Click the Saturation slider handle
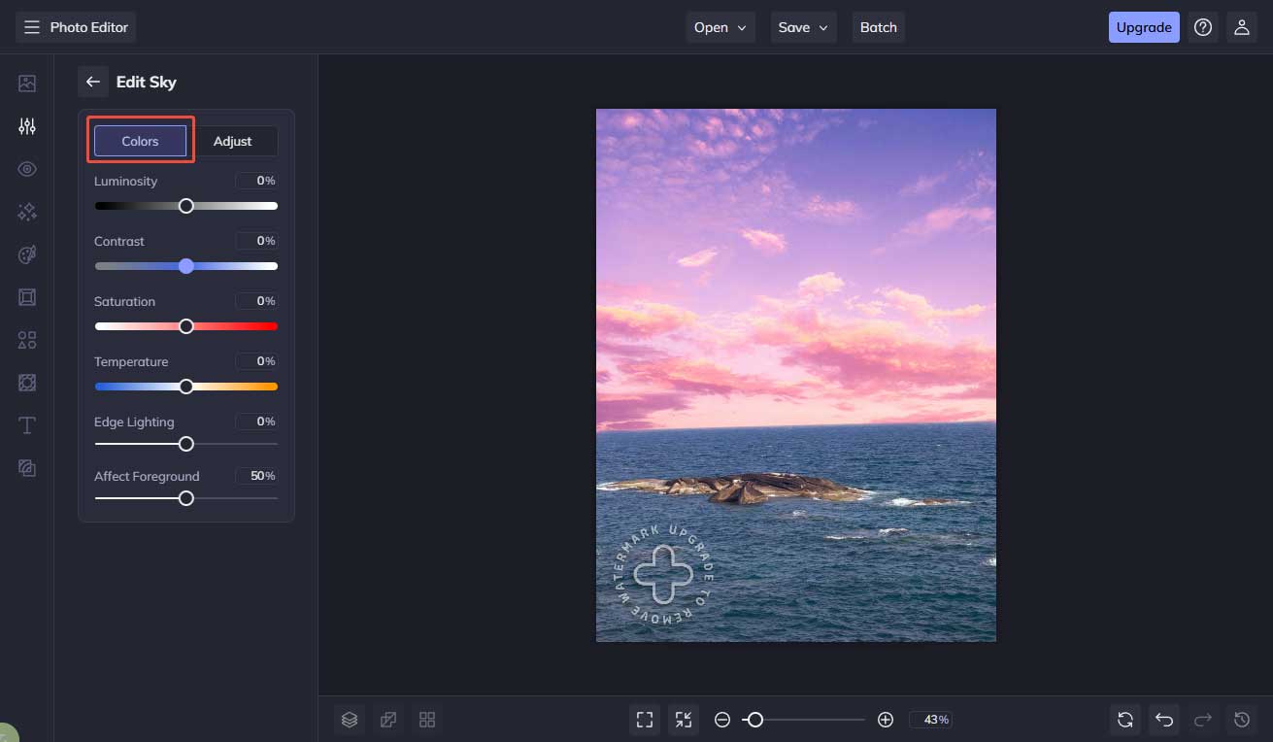This screenshot has width=1273, height=742. point(186,326)
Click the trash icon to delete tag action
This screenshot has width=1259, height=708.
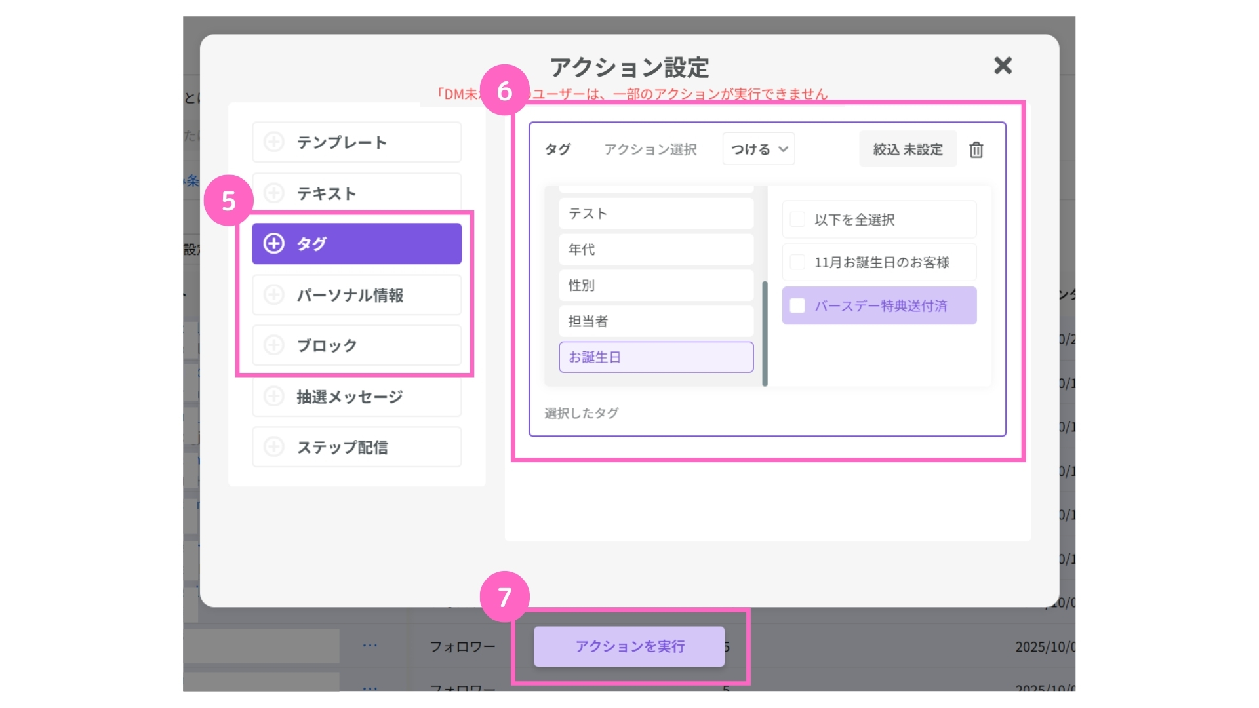(x=976, y=150)
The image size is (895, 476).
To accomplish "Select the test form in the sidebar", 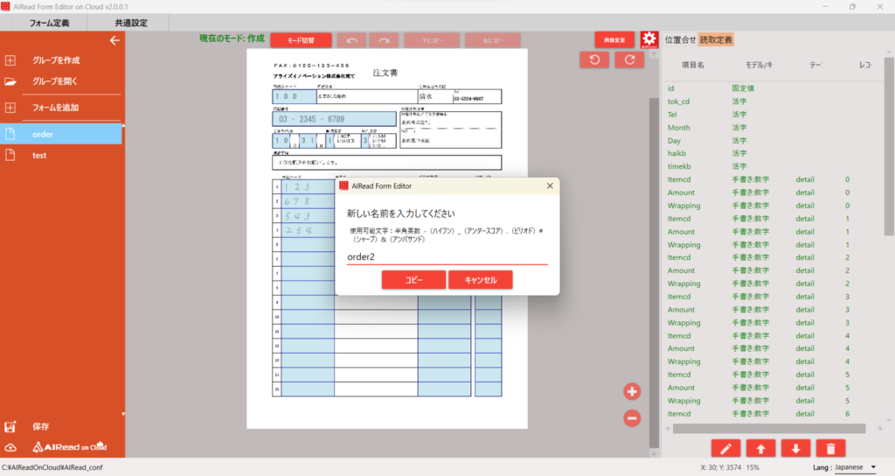I will 39,155.
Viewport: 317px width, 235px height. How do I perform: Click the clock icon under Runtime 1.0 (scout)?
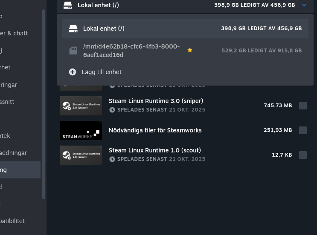click(112, 159)
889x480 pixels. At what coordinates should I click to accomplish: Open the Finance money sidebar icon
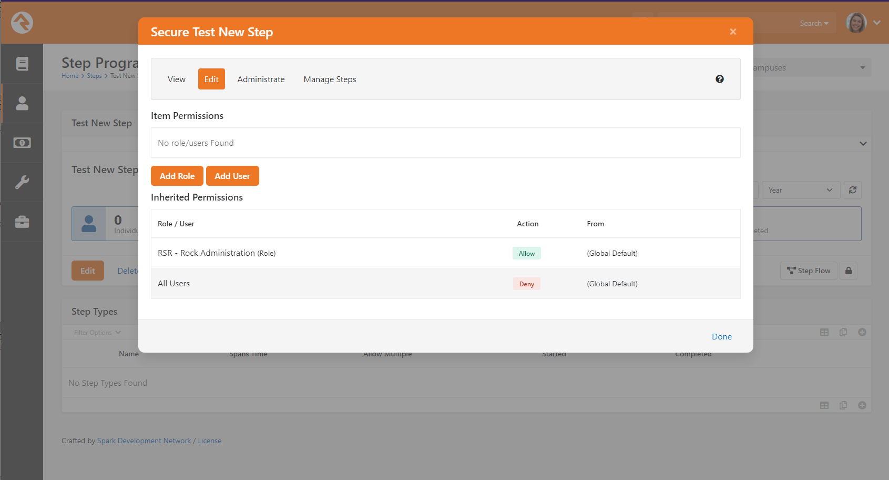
───
*TO BE DONE:* Rewrite the data, starting with the line containing "Viewport: 317px width, 235px" and going on through the end of the data, adding 128 to every coordinate in the answers. Leave the pictures out.

*TASK RESULT:*
Viewport: 317px width, 235px height. How do I perform: Click the clock icon under Runtime 1.0 (scout)?
click(240, 287)
889x480 pixels. At what coordinates should I click to accomplish: Open the Finance money sidebar icon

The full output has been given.